Una democracia sana permite contar con dos o más partidos políticos en el Parlamento, pero debe estar claro que los hay de izquierdas o de derechas. La distinción se basa en que la izquierda pugna sobre todo por la igualdad y el estatismo. En cambio, la derecha lo hace por la libertad y el individualismo. Si solo predomina una de las alas, nos aproximamos a un régimen autoritario, la eterna tentación de los españoles.
En España contamos con más de una docena de partidos en las Cortes. Lo asombroso es que todos ellos se comportan como si quisieran ser de izquierdas. La explicación de tamaño corrimiento hacia el rojo (como el espectro de las galaxias) es que ha calado la falacia de que ser de derechas es fascista. No importa el absurdo histórico.
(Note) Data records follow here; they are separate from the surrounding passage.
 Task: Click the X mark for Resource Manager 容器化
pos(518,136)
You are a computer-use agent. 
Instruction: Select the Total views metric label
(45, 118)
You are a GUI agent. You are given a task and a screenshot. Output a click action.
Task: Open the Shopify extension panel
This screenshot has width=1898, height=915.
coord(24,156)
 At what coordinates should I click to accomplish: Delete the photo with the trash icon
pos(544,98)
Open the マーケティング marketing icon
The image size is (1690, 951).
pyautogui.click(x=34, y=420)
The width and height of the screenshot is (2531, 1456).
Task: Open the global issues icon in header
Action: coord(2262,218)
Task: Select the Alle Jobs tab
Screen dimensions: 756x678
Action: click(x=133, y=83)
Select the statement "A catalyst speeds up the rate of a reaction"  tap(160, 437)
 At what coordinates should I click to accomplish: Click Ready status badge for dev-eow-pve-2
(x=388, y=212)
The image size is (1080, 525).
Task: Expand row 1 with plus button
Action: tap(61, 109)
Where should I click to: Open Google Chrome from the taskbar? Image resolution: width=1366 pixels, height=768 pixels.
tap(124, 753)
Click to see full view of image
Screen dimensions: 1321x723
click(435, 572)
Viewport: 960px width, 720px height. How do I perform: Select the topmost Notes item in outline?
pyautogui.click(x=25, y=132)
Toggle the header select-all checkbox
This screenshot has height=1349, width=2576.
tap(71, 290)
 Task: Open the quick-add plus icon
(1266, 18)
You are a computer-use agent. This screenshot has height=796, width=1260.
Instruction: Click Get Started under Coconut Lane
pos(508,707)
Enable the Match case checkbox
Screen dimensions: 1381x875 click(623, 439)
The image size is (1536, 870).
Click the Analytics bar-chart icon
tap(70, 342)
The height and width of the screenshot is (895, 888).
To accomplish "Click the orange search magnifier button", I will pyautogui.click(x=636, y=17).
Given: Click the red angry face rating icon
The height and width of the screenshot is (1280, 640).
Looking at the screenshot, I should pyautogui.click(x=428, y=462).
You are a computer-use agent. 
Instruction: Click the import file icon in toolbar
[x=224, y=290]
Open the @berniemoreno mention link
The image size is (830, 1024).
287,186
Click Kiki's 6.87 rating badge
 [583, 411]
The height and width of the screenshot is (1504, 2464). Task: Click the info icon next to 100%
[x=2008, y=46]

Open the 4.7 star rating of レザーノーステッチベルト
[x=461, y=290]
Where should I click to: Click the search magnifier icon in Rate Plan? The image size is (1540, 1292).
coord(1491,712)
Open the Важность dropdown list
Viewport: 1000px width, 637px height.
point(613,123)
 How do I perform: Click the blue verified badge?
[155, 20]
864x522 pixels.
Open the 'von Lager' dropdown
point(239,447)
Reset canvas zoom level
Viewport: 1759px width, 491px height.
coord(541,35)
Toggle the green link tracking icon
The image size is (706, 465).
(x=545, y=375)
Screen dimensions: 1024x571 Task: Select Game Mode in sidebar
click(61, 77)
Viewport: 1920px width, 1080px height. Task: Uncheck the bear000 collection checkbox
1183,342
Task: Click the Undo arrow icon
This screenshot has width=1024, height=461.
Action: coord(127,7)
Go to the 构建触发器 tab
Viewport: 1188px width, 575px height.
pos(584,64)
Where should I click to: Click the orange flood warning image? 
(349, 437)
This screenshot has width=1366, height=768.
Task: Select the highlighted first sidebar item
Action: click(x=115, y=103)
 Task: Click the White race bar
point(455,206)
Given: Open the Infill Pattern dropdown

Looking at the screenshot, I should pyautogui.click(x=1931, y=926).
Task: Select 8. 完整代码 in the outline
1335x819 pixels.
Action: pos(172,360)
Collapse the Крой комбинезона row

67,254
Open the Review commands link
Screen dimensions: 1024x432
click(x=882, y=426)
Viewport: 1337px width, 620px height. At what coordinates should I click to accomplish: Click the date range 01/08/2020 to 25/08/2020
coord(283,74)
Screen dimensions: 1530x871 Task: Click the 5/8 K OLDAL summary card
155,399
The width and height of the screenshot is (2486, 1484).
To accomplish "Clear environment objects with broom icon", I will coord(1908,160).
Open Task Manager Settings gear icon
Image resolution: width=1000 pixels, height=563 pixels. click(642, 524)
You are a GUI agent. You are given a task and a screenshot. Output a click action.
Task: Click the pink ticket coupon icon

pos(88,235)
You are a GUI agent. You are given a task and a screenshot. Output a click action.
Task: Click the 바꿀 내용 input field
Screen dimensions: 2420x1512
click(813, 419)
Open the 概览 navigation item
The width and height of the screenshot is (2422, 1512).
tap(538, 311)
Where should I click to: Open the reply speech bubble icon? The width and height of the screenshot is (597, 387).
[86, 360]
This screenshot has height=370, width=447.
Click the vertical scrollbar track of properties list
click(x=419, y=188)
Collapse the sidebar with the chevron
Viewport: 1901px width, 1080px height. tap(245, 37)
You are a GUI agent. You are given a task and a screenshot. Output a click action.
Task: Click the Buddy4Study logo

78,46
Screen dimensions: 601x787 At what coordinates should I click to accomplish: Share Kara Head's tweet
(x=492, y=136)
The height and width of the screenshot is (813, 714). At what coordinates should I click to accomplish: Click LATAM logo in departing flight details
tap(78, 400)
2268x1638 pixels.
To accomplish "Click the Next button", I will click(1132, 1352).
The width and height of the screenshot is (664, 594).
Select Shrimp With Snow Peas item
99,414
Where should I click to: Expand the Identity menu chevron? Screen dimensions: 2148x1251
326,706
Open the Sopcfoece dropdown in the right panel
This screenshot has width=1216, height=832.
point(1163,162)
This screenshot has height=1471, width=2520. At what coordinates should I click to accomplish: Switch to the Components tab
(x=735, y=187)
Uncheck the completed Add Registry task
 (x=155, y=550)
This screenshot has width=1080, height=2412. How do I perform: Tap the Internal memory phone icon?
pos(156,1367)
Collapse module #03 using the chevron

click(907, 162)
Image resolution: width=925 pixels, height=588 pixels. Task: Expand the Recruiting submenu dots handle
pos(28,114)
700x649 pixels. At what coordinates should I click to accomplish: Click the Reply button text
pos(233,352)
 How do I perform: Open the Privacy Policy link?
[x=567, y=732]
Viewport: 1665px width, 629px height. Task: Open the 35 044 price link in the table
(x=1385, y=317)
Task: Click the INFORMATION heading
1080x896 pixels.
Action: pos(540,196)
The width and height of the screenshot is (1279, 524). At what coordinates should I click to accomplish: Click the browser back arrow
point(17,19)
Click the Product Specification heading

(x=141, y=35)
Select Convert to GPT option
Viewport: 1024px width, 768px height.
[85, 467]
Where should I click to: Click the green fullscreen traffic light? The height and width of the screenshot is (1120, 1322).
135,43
Bien es verdad que la derecha debe preocuparse de la nación y de sus símbolos. Por eso la izquierda española se atreve a ondear banderas de diseño en sus actos políticos. Para distinguirse por su defensa de la unidad de la nación española, el PP decide en su último congreso multitudinario que no ondee ninguna bandera. Parece una decisión absurda. Todavía hay quien considera que la bandera nacional es la de Franco.
En un plano material o de sustancia, el PP se apunta a la tesis progresista de que es conveniente elevar el gasto público. En eso sí que hay consenso entre todos los partidos y partidas. (No se tome como un exabrupto feminista). No importa que tal acuerdo represente el peligro de una hecatombe económica. Con más gasto público, los políticos todos pueden hacer más favores a sus afines, partidarios o clientes. Lo que se llama clientelismo es la antesala de la corrupción. Contrariamente a lo que se proclama desde el poder, los españoles no son iguales ante la ley.
En los asuntos morales o de conciencia (aborto, matrimonio entre personas del mismo sexo, ideología de género, vientres de alquiler, etc.), el PP se escora cada vez más a babor. No quiere que le recuerden sus orígenes franquistas o católicos. Es un extraño complejo de inferioridad. En todo caso, decide que sobre esas materias debe haber libertad de voto, pero eso es algo que ya proclama la Constitución; solo que es un precepto que no se cumple.
Cierto es que la opinión pública en España se halla dominada por los medios y grupos progresistas, pero todavía hay una mitad del país que piensa de forma conservadora. El resultado es que el PP no llegará a alcanzar la mayoría absoluta e incluso perderá el Gobierno central y los Gobiernos regionales que aún conserva si sigue en sus trece. Siempre resulta difícil entender las conductas que precipitan el suicidio, el de las personas o el de las organizaciones.
El PP podrá apuntarse el tanto de promover una modesta recuperación económica del país. Pero su tendón de Aquiles es el haberse contentado con paños calientes de corte jurídico frente al intrincado problema del secesionismo catalán. El pecado de omisión hace que el conflicto se vaya enconando hasta parecer insoluble. Realmente, la Generalidad catalana se comporta como si Cataluña fuera independiente. Por tanto, no cabe más que el recurso a la última ratio constitucional: que el Gobierno intervenga en la Generalidad de Cataluña. No lo hará. Será el fin del PP y, lo que es mucho más grave, la definitiva desmembración de España.